Again, I disagree. The head/master carpenter is often responsible for the riggers, but when the production is large enough, there is also a head/lead rigger. In that instance the carpenter is still in charge of the stage, but not directly responsible for the riggers. Since the production world is often not in a theater setting, the head rigger is responsible for quite a lot more due to not having permanent rigging. This becomes the reason why ETCP designates between arena and theater riggers. They are not the same.


> So, just remember if you get theatre people in where they are coming from. There is a different language involved, however, all can be worked out. Its not easy. The same thing would happen if you had to put up a show in a double purchase house.


My advice would be to remember what the job function is and that will help you designate the title. I agree that this can be quite muddy. This is an exponential problem when people who do not understand the different job duties and self title themselves or when there is a corporate/governmental body who needs to have consistency in pay so lables all similar jobs with the same title, even though they have different responsibilities. Currently I am a show technician but my "official" job title is for a maintenance position. Go figure.


----------



## derekleffew (Sep 21, 2011)

*re: Seeking the language of our business*


Footer said:


> ...My favorite "big" title is this one: State Electrician



"As the guy was unloading his electric chair, I realized the problem. I had told the producer we needed a _*stage* electrician_, and he heard _*state* electrician_!" 
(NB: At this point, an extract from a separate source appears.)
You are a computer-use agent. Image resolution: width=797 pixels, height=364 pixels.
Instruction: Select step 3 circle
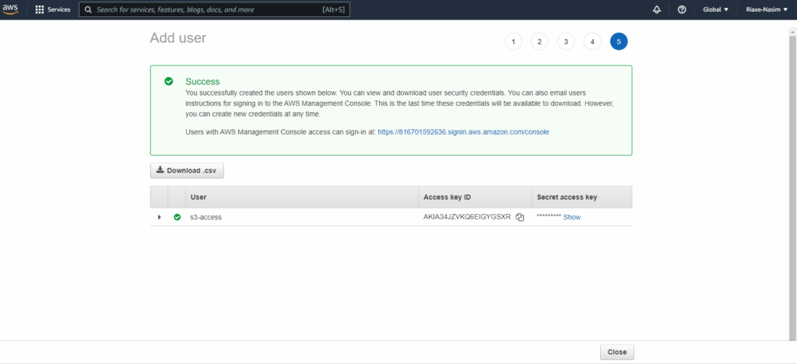tap(566, 42)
In truth, Master Electrician (Master Carpenter/Master Flyman/Master of Properties/etc.) probably shouldn't be used outside of theatre, and perhaps not within either. 
Production Electrician is problematic also. Does it mean the show's (the production's) Electrician during the run, or Electrician while the show is being assembled (in production)?
Head Electrician is often a union description and many times may not be the most competent or experienced person present.
Maybe eventually, ETCP Electrician will alleviate some confusion. Maybe not. 
"Under orders of the Production Electrician, the Advance Electrician met with the House Electrician, but when the Show Electrician arrived, all the power was still wrong."
There's also the problem of Assistant Lighting Designer vs. Assistant to the Lighting Designer.
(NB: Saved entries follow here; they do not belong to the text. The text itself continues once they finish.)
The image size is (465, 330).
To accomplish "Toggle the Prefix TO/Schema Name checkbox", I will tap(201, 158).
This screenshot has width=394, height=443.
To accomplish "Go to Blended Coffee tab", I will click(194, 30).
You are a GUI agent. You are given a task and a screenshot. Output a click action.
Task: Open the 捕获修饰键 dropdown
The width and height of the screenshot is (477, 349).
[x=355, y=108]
To further complicate matters, many venues separate Lighting and Electrics. A venue's House Electrician probably doesn't have a clue about a grandMA, other than it pulls about 5A at 120V, and 2.5A at 220V.
-----

ruinexplorer said:


> First let me appologize for the off color remark. Dyeing is the process of applying dye to a fabric. Dieing is used for when something is coming to an end. However, I disagree that Master Electrician is a dieing term. ...


I see what you did there. Shirley, you mean't *dying*? citation.

Perhaps "Master ..." should dye, if for no other reason than the implicated gender bias issue.


----------



## Footer (Sep 21, 2011)

*re: Seeking the language of our business*


derekleffew said:


> There's also the problem of Assistant Lighting Designer vs. Assistant to the Lighting Designer.



That one is rather simple. If both exist, the one who has "to" in their name get the coffee. If only one exists, then the coffee duties fall to him/her regardless of title. In my view, that is the only difference.


----------



## avkid (Sep 22, 2011)

*re: Seeking the language of our business*


Footer said:


> That one is rather simple. If both exist, the one who has "to" in their name get the coffee. If only one exists, then the coffee duties fall to him/her regardless of title. In my view, that is the only difference.


 
Isn't that what production runners are for?


----------



## ruinexplorer (Sep 22, 2011)

*re: Seeking the language of our business*


derekleffew said:


> Shirley, you mean't *dying*? citation.
> 
> Perhaps "Master ..." should dye, if for no other reason than the implicated gender bias issue.


 
Surely I meant dying. Dieing (my faux pas) is a process of cutting using a die (see definition 2). 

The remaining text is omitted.